The County Council this week approved two more of Mayor Ben McAdams' nominees for the board that will oversee the regulation of land-use issues in the central Wasatch Mountains, primarily its big three canyons of Little Cottonwood, Big Cottonwood and Mill Creek.

One of those nominees, Neil Cohen, was withdrawn the previous week by McAdams in response to the council's decision to reject his nomination of Laura Briefer, the deputy director of Salt Lake City's Department of Public Utilities. She sparked opposition from the ski resorts and private property owners who objected that a planning commission position would give her agency too much sway over the process since it already has watershed-protection powers in the canyons.

Without that environmental perspective, McAdams said, his list of nominees was thrown out of balance. So he pulled the nominations of two people with affiliations to Snowbird Ski and Summer Resort — Cohen, a part-time customer-services employee, and Kate McGuinness, a retail and rental director.

But this week, McAdams resubmitted his nomination of Cohen, who also is chairman of the county's Planning Commission, which has handled land-use applications in Little Cottonwood and Big Cottonwood canyons as well as scattered parcels of unincorporated land in the southern area of the county.

"I want to maintain institutional knowledge," the mayor said.

In place of McGuinness, McAdams nominated Libby Ellis, an employee of Black Diamond Equipment in Holladay.

A former ranger at Grand Canyon National Park, Ellis told the County Council she then went to work for the outdoor clothing company Patagonia, running its environmental programs before joining Black Diamond.

"I'm interested in this," she added, "because I use the canyons extensively and I love the mountains."

The planning commission now includes eight members and will begin work soon on addressing individual applications and important issues facing the canyons, such as revisions to the county's Foothills and Canyons Overlay Zones ordinance and the potential development of a ski-resort zone.

McAdams is eager to get the planning commission going because the concept of a Mountainous Planning District to handle this critical and popular resource has a May expiration date in the legislation allowing its creation. With a track record, he believes he can persuade the Legislature next session to extend the district's life.

The planning commission still needs one more member. McAdams is working closely with Councilman Steve DeBry, who represents the southwestern area of the county, to come up with a nominee from among several west-side residents recruited during the past week or so.

DeBry had objected earlier this month that no one from west of Interstate 15 was on the planning commission, despite the mayor's assertions that he was looking to tap the whole county's expertise for dealing with canyon issues important to all Salt Lake Valley residents.
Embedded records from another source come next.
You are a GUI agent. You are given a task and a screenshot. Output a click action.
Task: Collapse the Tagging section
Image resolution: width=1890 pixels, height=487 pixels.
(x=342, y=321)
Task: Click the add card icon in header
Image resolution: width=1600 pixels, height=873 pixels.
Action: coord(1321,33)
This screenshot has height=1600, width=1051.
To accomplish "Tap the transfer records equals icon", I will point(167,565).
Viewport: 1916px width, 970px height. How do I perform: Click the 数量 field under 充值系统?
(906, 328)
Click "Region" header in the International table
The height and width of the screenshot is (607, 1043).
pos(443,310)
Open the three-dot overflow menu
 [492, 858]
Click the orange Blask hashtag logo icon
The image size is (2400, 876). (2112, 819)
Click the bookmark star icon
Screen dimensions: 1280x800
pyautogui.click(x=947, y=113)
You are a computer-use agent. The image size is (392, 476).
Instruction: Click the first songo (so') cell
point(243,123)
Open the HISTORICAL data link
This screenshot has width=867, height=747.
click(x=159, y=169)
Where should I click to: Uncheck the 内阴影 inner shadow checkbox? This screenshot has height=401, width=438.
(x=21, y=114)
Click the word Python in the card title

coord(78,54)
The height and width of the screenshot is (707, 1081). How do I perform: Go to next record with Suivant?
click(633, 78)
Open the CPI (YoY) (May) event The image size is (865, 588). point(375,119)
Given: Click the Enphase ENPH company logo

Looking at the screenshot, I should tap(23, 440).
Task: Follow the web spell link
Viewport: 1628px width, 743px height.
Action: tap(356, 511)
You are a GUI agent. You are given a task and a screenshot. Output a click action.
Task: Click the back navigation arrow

McAdams said he understood the concern, but he noted that only one of the 48 original applicants was a west-sider.

Pledging to work with DeBry to find a good pick, he said he expects to submit his final nomination in January.

Jail capacity

The County Council formally established that once the county jail has 1,700 inmates, it is at operational capacity.

That doesn't mean it's full, said Pam Lofgreen, the county sheriff's office's jail commander. But reaching that point means the jail has to implement its capacity management plan, which lays out a procedure for making releases. The 1,700 number was selected, she said, because it represents 80 percent of the jail's 2,114 beds for general-population prisoners.